As a starting point, I would recommend using the models from the published paper (fixed error rates or the pooled error model). Try a range of assumed error rates (you might start with those found in the paper as examples), examine the posterior predictive in each case, and ensure that your results are robust to small changes in error parameters (and reasonable network priors). If so, you can be reasonably confident
that your results would hold given the full data.

Hope that helps,

Carter

6. Bob Faris

Hello--

Following on the missing data discussion, I'd like to get feedback on an imputation procedure that Jim Moody has helped me out with. We are working with 26 networks of middle & highschool students, each with around 150 to 300 students. Roughly 15 percent of the students refused to participate in the survey.
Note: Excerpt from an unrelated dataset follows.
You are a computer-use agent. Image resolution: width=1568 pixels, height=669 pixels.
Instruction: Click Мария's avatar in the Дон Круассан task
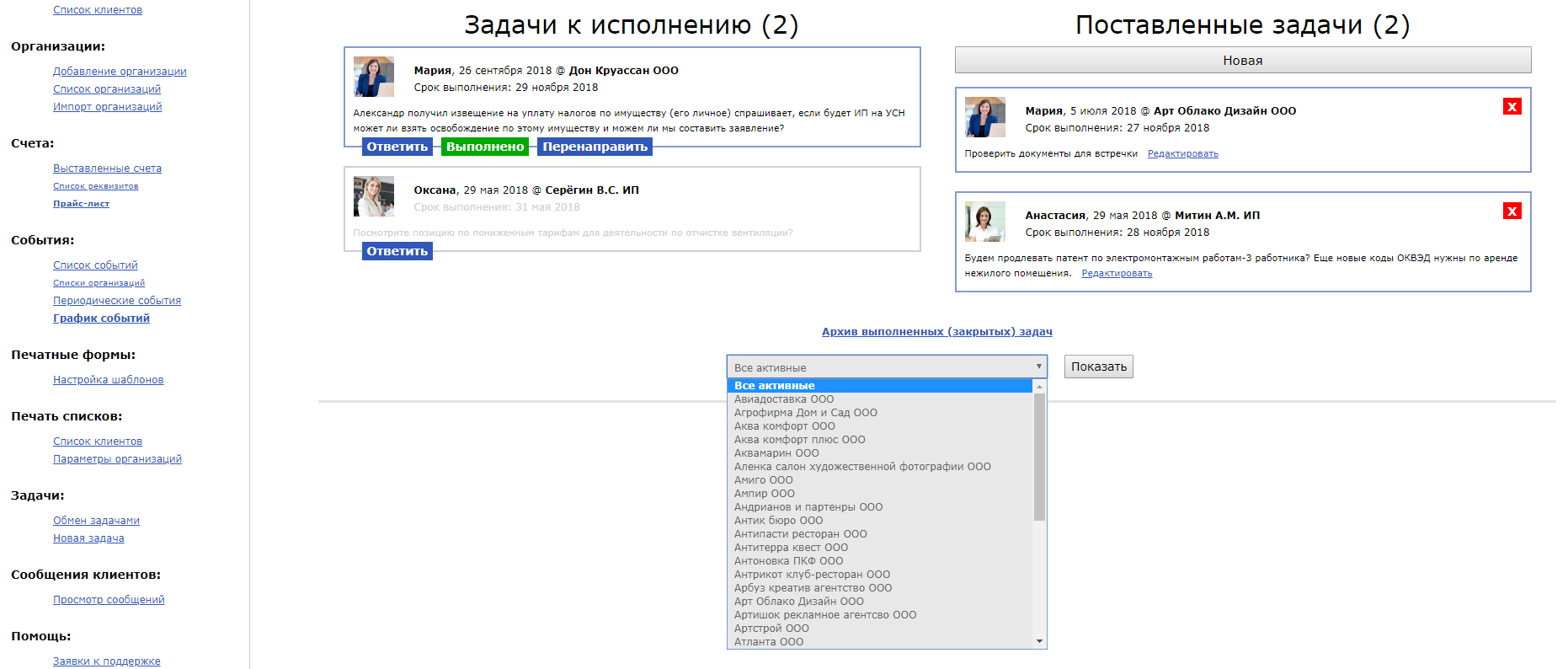[x=373, y=77]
We recognized that it would be impossible to impute their missing friendship nominations, but thought that it might be reasonable to impute reciprocity--i.e., given that a participating A nominates a missing B, we
attempt to model whether B reciprocates.

Students were allowed to nominate up to 5 friends; among participants, reciprocity was typically close to 50%, problematizing any wholesale assumption about reciprocity (either treating the missing ties as 0's, or
symmetrizing the ties).

So we ran a logit on all dyads where there was at least one tie, the dependent variable being whether the tie was reciprocated. We included in our model various measures of tie strength (emotional closeness,
frequency of interaction, etc.), the outdegree & indegree of sender, the indegree of the recipient, and a measure of transitivity (i.e., how many triads would be transitive if B reciprocates).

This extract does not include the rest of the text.